[ASSIGNMENT]: Your copy should hold every record exactly and no images.

Collected data entries:
◆ ◆ ◆

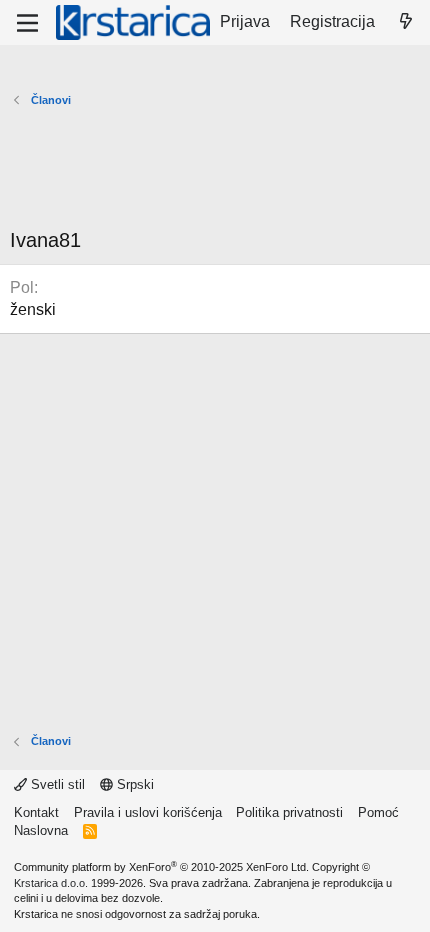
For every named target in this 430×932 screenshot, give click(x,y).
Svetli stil (56, 784)
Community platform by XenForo (161, 867)
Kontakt (36, 812)
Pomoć (378, 812)
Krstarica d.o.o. (51, 883)
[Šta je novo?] (405, 22)
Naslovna (41, 830)
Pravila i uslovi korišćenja (148, 812)
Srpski (133, 784)
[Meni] (27, 23)
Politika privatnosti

◆ ◆ ◆

[RESULT BELOW]:
For every named target in this 430×932 screenshot, give click(x,y).
Svetli stil (56, 784)
Community platform by XenForo (161, 867)
Kontakt (36, 812)
Pomoć (378, 812)
Krstarica d.o.o. (51, 883)
[Šta je novo?] (405, 22)
Naslovna (41, 830)
Pravila i uslovi korišćenja (148, 812)
Srpski (133, 784)
[Meni] (27, 23)
Politika privatnosti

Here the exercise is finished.